Vers un droit opposable à la scolarisation des enfants handicapés ?
Le Conseil d’Etat vient de rendre une décision importante. Dans l’affaire Laruelle jugée le 8 avril 2009, il a imposé à l’Etat une obligation de résultats pour la scolarisation des enfants handicapés. L’administration ne pourra plus désormais se retrancher derrière l’insuffisance du nombre de places dans les établissements spécialisés pour se soustraire à ses obligations. En langage juridique, on dit que l’on passe d’une obligation de moyens (comme l’obligation qui pèse sur le médecin pour soigner son patient) à une obligation de résultats.
- Les parents de Guillemette
Cette décision est porteuse d’effets importants. D’abord, elle met fin à la diversité des jugements rendus qui étaient autant de ruptures d’égalité de traitement entre les enfants handicapés. Or, notre république est fondée sur le principe d’égalité de droits entre ses citoyens. A Versailles, le tribunal s’en tenait à l’obligation de moyens, et à côté, à Pontoise, on tranchait sur la base d’une obligation de résultats ! D’autre part, cette décision est un signe en direction de parents d’enfants handicapés qui ne parviennent pas à obtenir satisfaction de leurs demandes auprès de l’administration. C’est surtout un message en direction de l’Etat qui peut se sentir invité à prendre cela pour une vive incitation à rendre le droit à la scolarisation des enfants opposable comme l’est le droit au logement et comme le sera peut-être (promesse de Sarkozy passée à la trappe) le droit de garde des jeunes enfants.
Cela dit, si l’Etat ne s’empare pas de cette réforme en consacrant la jurisprudence de la haute juridiction administrative, cela restera pour les parents concernés un parcours du combattant. Il faut savoir, en effet, que l’affaire jugée le 8 avril 2009 par le Conseil d’Etat, remonte à 2001. A l’époque, faute de places en IME, Guillemette, la fillette handicapée à 80% du couple Laruelle, a bien du mal à effectuer sa scolarité. Elle est toujours en attente de placement après un an d’attente. Excédés, les parents finissent par saisir le tribunal administratif de Versailles qui leur donne raison. Mais c’était sans compter sur la vigilance du ministère de la santé, lequel interjette appel de l’arrêt devant la cour administrative d’appel et obtient gain de cause. Aucune obligation de moyens ne pèse sur l’Etat en la matière, décide la cour.

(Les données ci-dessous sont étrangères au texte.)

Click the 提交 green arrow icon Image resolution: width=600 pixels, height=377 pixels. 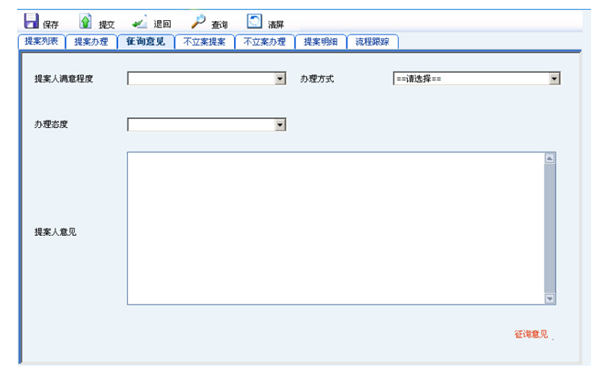(x=85, y=21)
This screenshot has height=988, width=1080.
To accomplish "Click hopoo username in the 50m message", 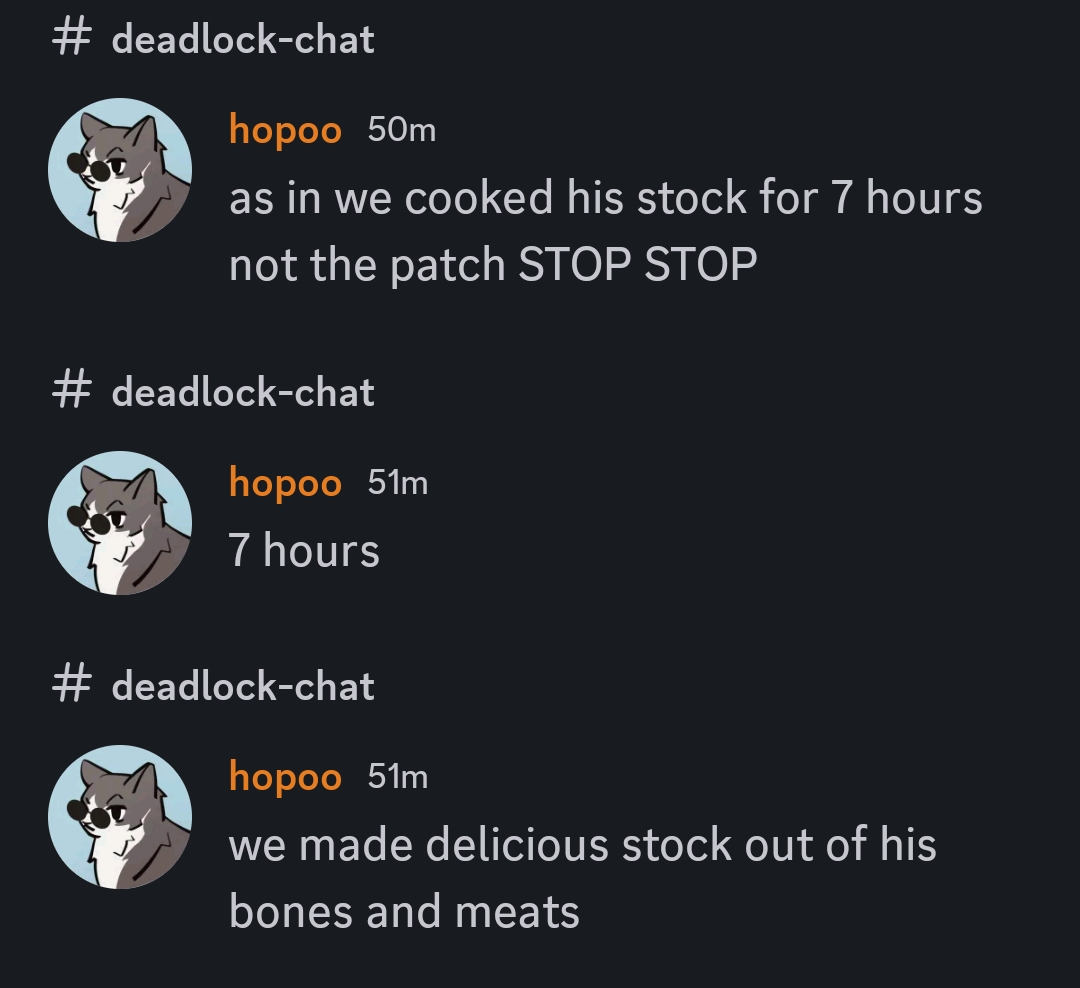I will coord(285,131).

Persévérants, les parents vont devant le Conseil d’Etat qui tranche en leur faveur et impose aujourd’hui l’obligation de résultats. Le problème est que cette obligation ne sera pas applicable sur le plan général puisque c’est l’Etat qui dispose des moyens et qu’il n’a pas fait voter un droit opposable ni, par conséquent les budgets qui vont avec.

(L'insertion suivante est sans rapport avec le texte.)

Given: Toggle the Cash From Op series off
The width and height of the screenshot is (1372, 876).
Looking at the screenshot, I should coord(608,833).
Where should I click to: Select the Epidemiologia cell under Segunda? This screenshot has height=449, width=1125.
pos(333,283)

L’autre intérêt de cette décision du Conseil d’Etat réside dans le rappel de la loi du 11 février 2005 pour l’égalité des droits et des chances Cette loi affirme le principe du droit à l’éducation pour tous les enfants handicapés, et le plus souvent qu’il est possible du droit à étudier en milieu scolaire ordinaire plutôt qu’en établissement spécialisé.

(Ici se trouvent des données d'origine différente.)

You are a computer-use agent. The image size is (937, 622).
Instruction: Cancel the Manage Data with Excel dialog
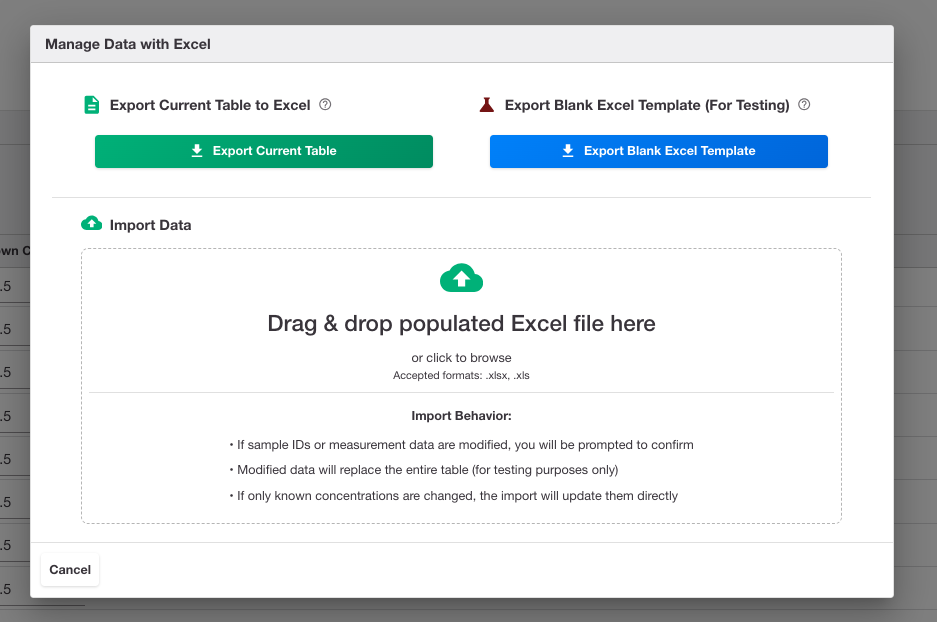70,569
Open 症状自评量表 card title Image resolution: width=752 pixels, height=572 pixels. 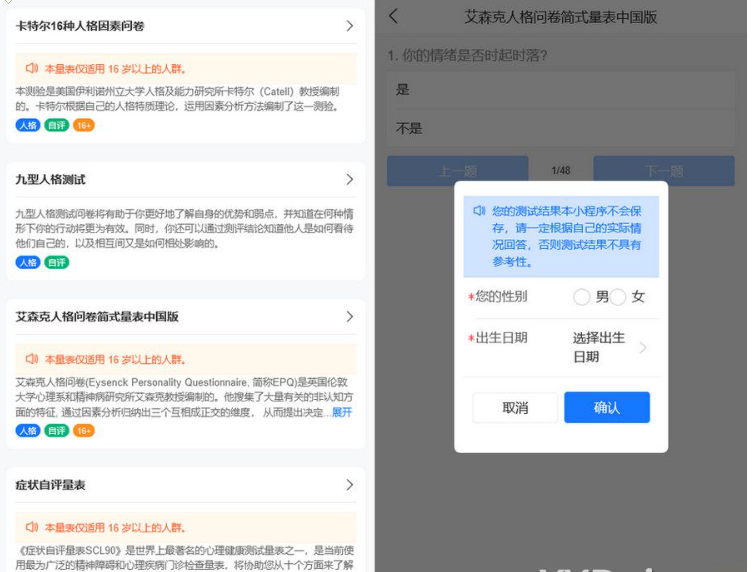pyautogui.click(x=51, y=485)
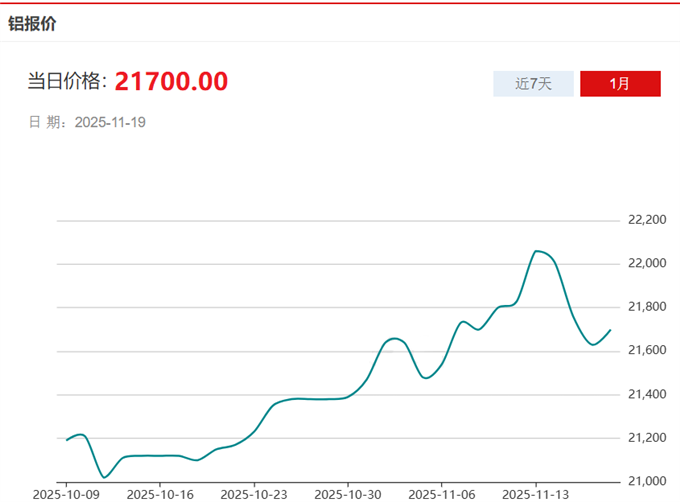Click the 22,200 y-axis label
The image size is (680, 502).
646,220
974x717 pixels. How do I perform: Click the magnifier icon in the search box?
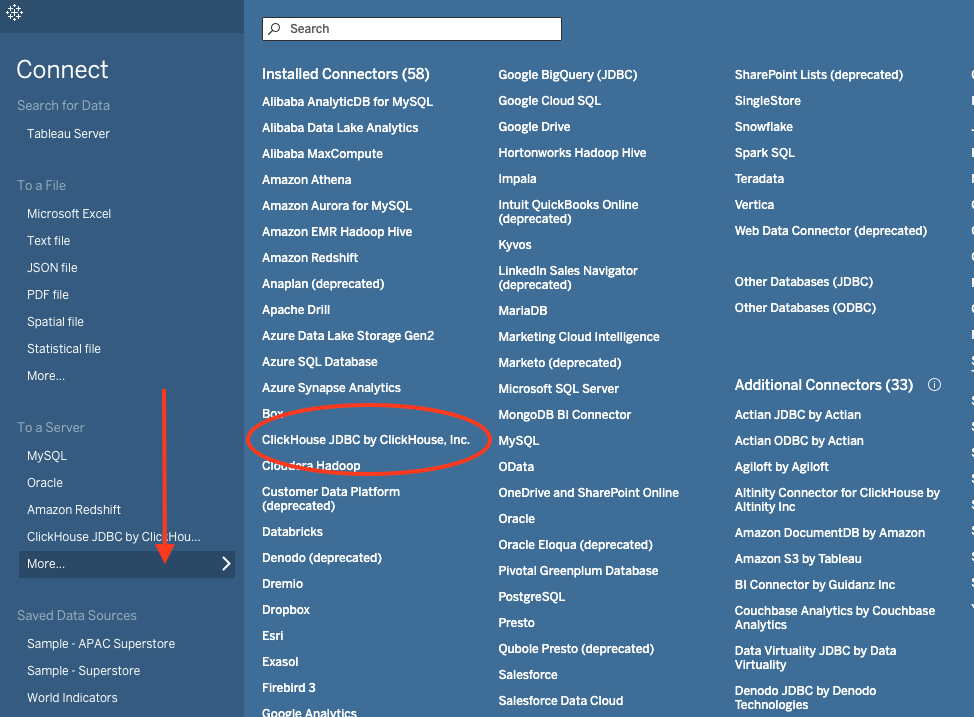click(x=275, y=29)
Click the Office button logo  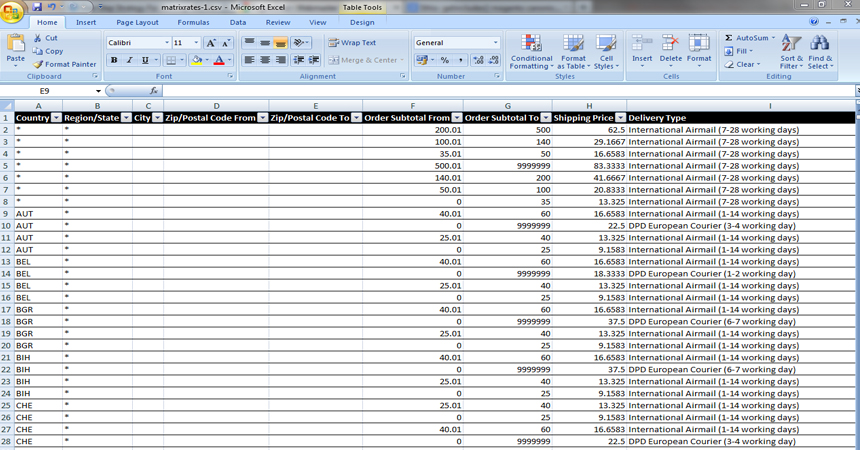tap(12, 11)
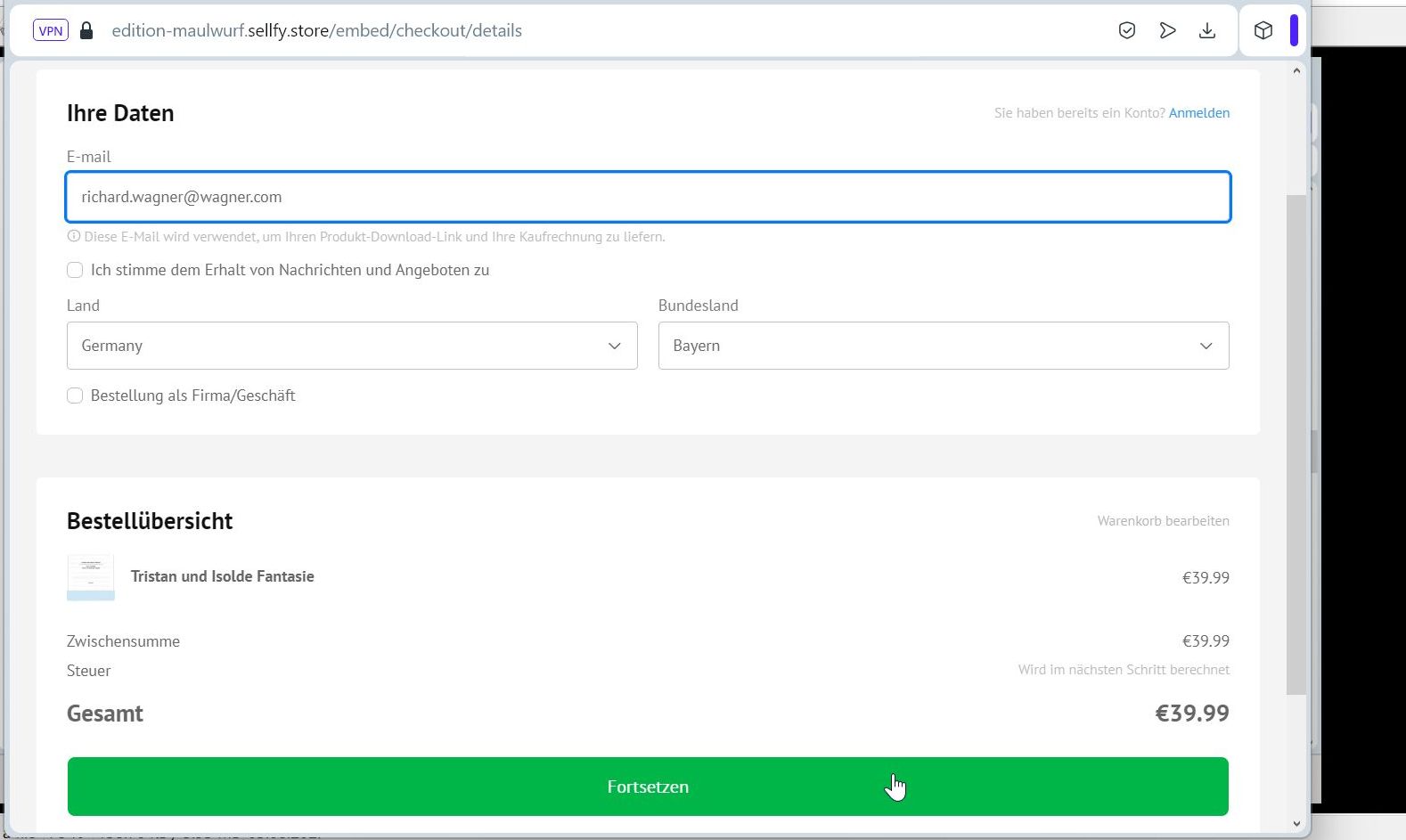Viewport: 1406px width, 840px height.
Task: Follow the Anmelden login link
Action: pyautogui.click(x=1198, y=113)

La loi de 2005 dit aussi que chaque enfant doit être inscrit dans l’établissement qui correspond à son lieu de résidence et bénéficier d’un projet personnalisé de scolarisation (PPS). Sur ce point, le gouvernement vient de faire un effort en décloisonnant les classes d’enseignement ordinaire et les classes d’enseignement adapté. Désormais, les établissements scolaires et les établissements spécialisés devront coopérer dans l’intérêt de l’élève Le décret est paru le 2 avril. Il fixe les modalités de coopération (une convention doit être signée entre ces établissements). Un arrêté créant les unités d’enseignement devrait sortir prochainement.
Mais cet effort ne doit pas faire oubllier que plus de 5000 enfants sont actuellement sans aucune solution d’orientation scolaire, selon les chiffres donnés par l’UNAPEI.